Instructions for the task:
Below are records; repeat them all exactly.

Entries shown:
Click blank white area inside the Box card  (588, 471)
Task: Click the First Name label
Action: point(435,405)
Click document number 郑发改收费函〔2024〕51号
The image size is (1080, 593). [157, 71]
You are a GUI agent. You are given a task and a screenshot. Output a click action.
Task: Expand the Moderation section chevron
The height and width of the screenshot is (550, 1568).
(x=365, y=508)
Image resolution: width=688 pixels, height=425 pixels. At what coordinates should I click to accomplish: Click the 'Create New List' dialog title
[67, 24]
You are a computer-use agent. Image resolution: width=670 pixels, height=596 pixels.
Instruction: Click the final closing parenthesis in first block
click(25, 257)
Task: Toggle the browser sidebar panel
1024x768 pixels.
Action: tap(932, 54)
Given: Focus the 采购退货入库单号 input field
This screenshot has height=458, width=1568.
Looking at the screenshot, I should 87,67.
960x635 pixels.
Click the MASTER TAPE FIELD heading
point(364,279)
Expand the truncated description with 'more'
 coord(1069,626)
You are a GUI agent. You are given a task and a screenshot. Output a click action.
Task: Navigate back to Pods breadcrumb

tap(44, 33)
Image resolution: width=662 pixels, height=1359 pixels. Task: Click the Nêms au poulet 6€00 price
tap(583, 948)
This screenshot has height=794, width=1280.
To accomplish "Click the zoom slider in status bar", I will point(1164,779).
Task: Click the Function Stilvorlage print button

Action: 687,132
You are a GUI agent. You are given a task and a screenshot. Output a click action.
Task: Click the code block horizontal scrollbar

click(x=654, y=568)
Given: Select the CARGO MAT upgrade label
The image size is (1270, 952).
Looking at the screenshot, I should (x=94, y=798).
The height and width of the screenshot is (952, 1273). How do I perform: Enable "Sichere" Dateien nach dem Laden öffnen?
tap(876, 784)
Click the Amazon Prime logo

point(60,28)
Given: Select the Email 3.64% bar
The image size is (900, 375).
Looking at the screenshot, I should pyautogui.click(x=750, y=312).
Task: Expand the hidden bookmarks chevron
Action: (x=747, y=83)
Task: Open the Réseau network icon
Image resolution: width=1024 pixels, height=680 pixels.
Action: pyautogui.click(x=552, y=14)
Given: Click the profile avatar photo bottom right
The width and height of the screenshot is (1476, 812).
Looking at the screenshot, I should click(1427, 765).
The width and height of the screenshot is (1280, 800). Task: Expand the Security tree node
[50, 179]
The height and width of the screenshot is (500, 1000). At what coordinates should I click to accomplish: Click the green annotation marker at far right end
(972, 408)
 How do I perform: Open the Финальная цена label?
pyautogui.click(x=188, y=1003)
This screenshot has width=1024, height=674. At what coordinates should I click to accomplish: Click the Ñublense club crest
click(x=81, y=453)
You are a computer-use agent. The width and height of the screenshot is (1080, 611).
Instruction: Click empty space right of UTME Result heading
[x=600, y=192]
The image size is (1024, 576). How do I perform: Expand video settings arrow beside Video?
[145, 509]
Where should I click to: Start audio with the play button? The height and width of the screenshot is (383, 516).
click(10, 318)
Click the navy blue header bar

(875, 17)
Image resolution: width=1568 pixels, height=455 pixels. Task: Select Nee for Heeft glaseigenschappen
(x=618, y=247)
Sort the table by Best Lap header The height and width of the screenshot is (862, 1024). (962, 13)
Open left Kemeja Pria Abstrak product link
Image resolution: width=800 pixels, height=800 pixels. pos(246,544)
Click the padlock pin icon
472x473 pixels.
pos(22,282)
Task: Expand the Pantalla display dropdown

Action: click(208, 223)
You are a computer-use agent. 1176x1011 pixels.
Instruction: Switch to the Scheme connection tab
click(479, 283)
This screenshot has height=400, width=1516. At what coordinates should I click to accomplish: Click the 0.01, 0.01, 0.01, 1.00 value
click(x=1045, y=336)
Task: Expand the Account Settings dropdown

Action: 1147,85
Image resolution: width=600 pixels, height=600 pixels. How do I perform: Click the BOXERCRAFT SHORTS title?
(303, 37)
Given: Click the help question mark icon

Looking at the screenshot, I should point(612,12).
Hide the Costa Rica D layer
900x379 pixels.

Answer space:
Click blank white area inside the Box card  (588, 471)
Task: Click the First Name label
Action: point(435,405)
Click document number 郑发改收费函〔2024〕51号
The image size is (1080, 593). [157, 71]
You are a GUI agent. You are given a task and a screenshot. Output a click action.
Task: Expand the Moderation section chevron
The height and width of the screenshot is (550, 1568).
(x=365, y=508)
Image resolution: width=688 pixels, height=425 pixels. At what coordinates should I click to accomplish: Click the 'Create New List' dialog title
[67, 24]
You are a computer-use agent. Image resolution: width=670 pixels, height=596 pixels.
Instruction: Click the final closing parenthesis in first block
click(25, 257)
Task: Toggle the browser sidebar panel
1024x768 pixels.
Action: tap(932, 54)
Given: Focus the 采购退货入库单号 input field
This screenshot has height=458, width=1568.
Looking at the screenshot, I should 87,67.
960x635 pixels.
Click the MASTER TAPE FIELD heading
point(364,279)
Expand the truncated description with 'more'
 coord(1069,626)
You are a GUI agent. You are given a task and a screenshot. Output a click action.
Task: Navigate back to Pods breadcrumb

tap(44, 33)
Image resolution: width=662 pixels, height=1359 pixels. Task: Click the Nêms au poulet 6€00 price
tap(583, 948)
This screenshot has height=794, width=1280.
To accomplish "Click the zoom slider in status bar", I will point(1164,779).
Task: Click the Function Stilvorlage print button

Action: 687,132
You are a GUI agent. You are given a task and a screenshot. Output a click action.
Task: Click the code block horizontal scrollbar

click(x=654, y=568)
Given: Select the CARGO MAT upgrade label
The image size is (1270, 952).
Looking at the screenshot, I should (x=94, y=798).
The height and width of the screenshot is (952, 1273). How do I perform: Enable "Sichere" Dateien nach dem Laden öffnen?
tap(876, 784)
Click the Amazon Prime logo

point(60,28)
Given: Select the Email 3.64% bar
The image size is (900, 375).
Looking at the screenshot, I should pyautogui.click(x=750, y=312).
Task: Expand the hidden bookmarks chevron
Action: (x=747, y=83)
Task: Open the Réseau network icon
Image resolution: width=1024 pixels, height=680 pixels.
Action: pyautogui.click(x=552, y=14)
Given: Click the profile avatar photo bottom right
The width and height of the screenshot is (1476, 812).
Looking at the screenshot, I should click(1427, 765).
The width and height of the screenshot is (1280, 800). Task: Expand the Security tree node
[50, 179]
The height and width of the screenshot is (500, 1000). At what coordinates should I click to accomplish: Click the green annotation marker at far right end
(972, 408)
 How do I perform: Open the Финальная цена label?
pyautogui.click(x=188, y=1003)
This screenshot has width=1024, height=674. At what coordinates should I click to accomplish: Click the Ñublense club crest
click(x=81, y=453)
You are a computer-use agent. The width and height of the screenshot is (1080, 611).
Instruction: Click empty space right of UTME Result heading
[x=600, y=192]
The image size is (1024, 576). How do I perform: Expand video settings arrow beside Video?
[145, 509]
Where should I click to: Start audio with the play button? The height and width of the screenshot is (383, 516).
click(10, 318)
Click the navy blue header bar

(875, 17)
Image resolution: width=1568 pixels, height=455 pixels. Task: Select Nee for Heeft glaseigenschappen
(x=618, y=247)
Sort the table by Best Lap header The height and width of the screenshot is (862, 1024). (962, 13)
Open left Kemeja Pria Abstrak product link
Image resolution: width=800 pixels, height=800 pixels. pos(246,544)
Click the padlock pin icon
472x473 pixels.
pos(22,282)
Task: Expand the Pantalla display dropdown

Action: click(208, 223)
You are a computer-use agent. 1176x1011 pixels.
Instruction: Switch to the Scheme connection tab
click(479, 283)
This screenshot has height=400, width=1516. At what coordinates should I click to accomplish: Click the 0.01, 0.01, 0.01, 1.00 value
click(x=1045, y=336)
Task: Expand the Account Settings dropdown

Action: 1147,85
Image resolution: width=600 pixels, height=600 pixels. How do I perform: Click the BOXERCRAFT SHORTS title?
(303, 37)
Given: Click the help question mark icon

Looking at the screenshot, I should point(612,12).
Hide the Costa Rica D layer
900x379 pixels.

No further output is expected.